Indrajaya menegaskan kebijakan tersebut perlu diiringi dengan pengawasan yang ketat agar pelaksanaannya berjalan sesuai dengan tujuan peningkatan kinerja dan efisiensi kerja ASN.
“Kebijakan WFH ini harus diawasi secara serius. ASN harus betul-betul menjalankan tugasnya dari rumah, bukan justru memanfaatkan waktu tersebut untuk kegiatan lain di luar pekerjaan,” kata Indrajaya, Rabu (1/4/2026).
Dia mengingatkan agar tidak terjadi penyalahgunaan kebijakan seperti digunakan untuk jalan-jalan atau aktivitas lain yang tidak berkaitan dengan tugas dan tanggung jawab sebagai ASN.
Lebih lanjut, legislator PKB itu mengusulkan setiap ASN yang menjalankan WFH wajib tetap dapat dihubungi selama jam kerja. Salah satu langkah yang dapat diterapkan adalah dengan memastikan perangkat komunikasi aktif.
“Setiap ASN yang WFH harus selalu mengaktifkan handphone selama jam kerja, sehingga keberadaannya bisa terpantau melalui sistem geolocation.
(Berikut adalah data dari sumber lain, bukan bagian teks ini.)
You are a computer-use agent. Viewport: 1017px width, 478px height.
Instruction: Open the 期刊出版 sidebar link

Ini penting untuk memastikan disiplin dan akuntabilitas tetap terjaga,” ujarnya.
Menurutnya, dengan pengawasan yang optimal dan pemanfaatan teknologi, kebijakan WFH dapat berjalan efektif tanpa mengurangi kualitas pelayanan publik.
Indrajaya juga berharap pemerintah dapat menyiapkan mekanisme evaluasi berkala untuk menilai efektivitas kebijakan tersebut serta memastikan tidak ada penurunan produktivitas di kalangan ASN.
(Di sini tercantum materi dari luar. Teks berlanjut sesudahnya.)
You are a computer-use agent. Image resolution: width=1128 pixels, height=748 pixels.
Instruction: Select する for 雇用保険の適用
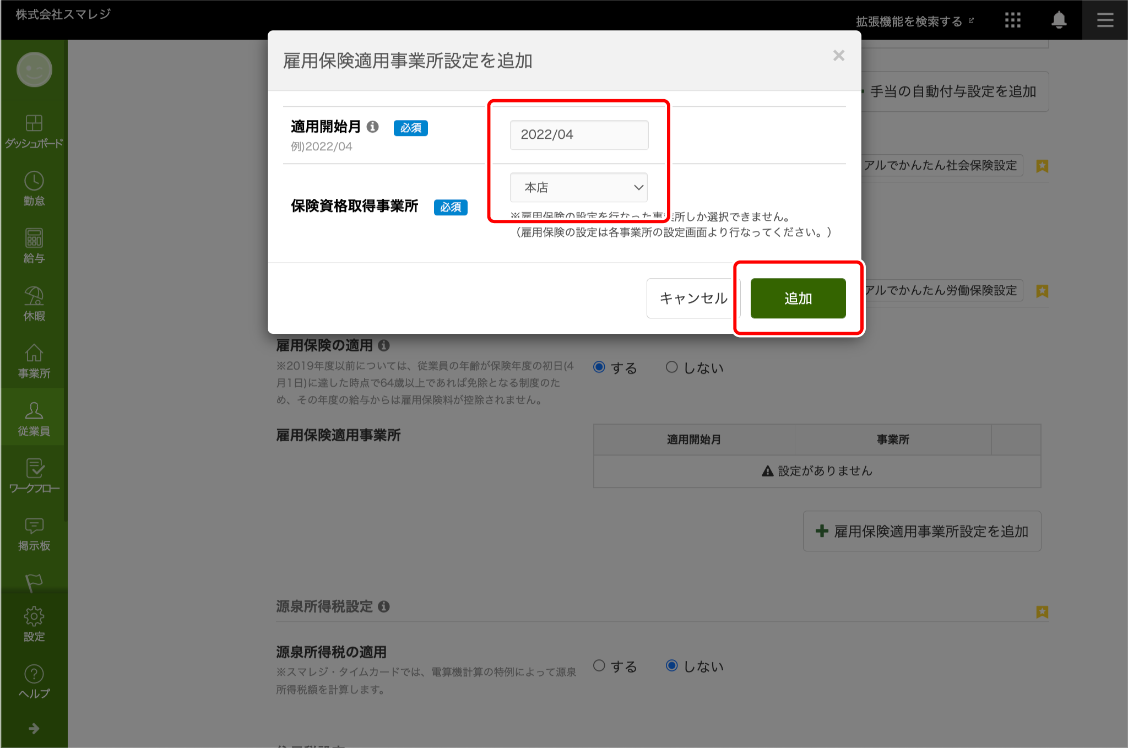point(599,367)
Diketahui, pemerintah secara resmi menetapkan skema WFH bagi ASN sebagai langkah adaptif guna menghadapi dinamika global. Penerapan WFH tersebut dilakukan setiap Jumat.
“Sebagai langkah adaptif dan preventif guna menghadapi dinamika global, pemerintah menetapkan kebijakan transformasi budaya kerja yang mendorong budaya perilaku kerja yang lebih efisien produktif dan berbasis digital,” kata Menko Perekonomian, Airlangga Hartarto dalam konferensi pers tentang Kebijakan Pemerintah dalam Mitigasi Risiko dan Antisipasi Dinamika Global di Seoul, Korea, Selasa (31/3/2026).
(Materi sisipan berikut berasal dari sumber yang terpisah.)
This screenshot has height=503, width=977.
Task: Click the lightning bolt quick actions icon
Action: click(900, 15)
"Penerapan work form home bagi ASN, aparatur sipil negara, di instansi pusat dan daerah yang dilakukan sebanyak satu hari kerja dalam seminggu, yaitu setiap hari Jumat," tutur dia.
Airlangga menambahkan, skema WFH ini akan dituangkan dalam Surat Edaran Menpan RB dan Surat Edaran Mendagri.
Dia menjelaskan, skema ini diterapkan dalam rangka efisiensi untuk menghadapi dinamika geopolitik.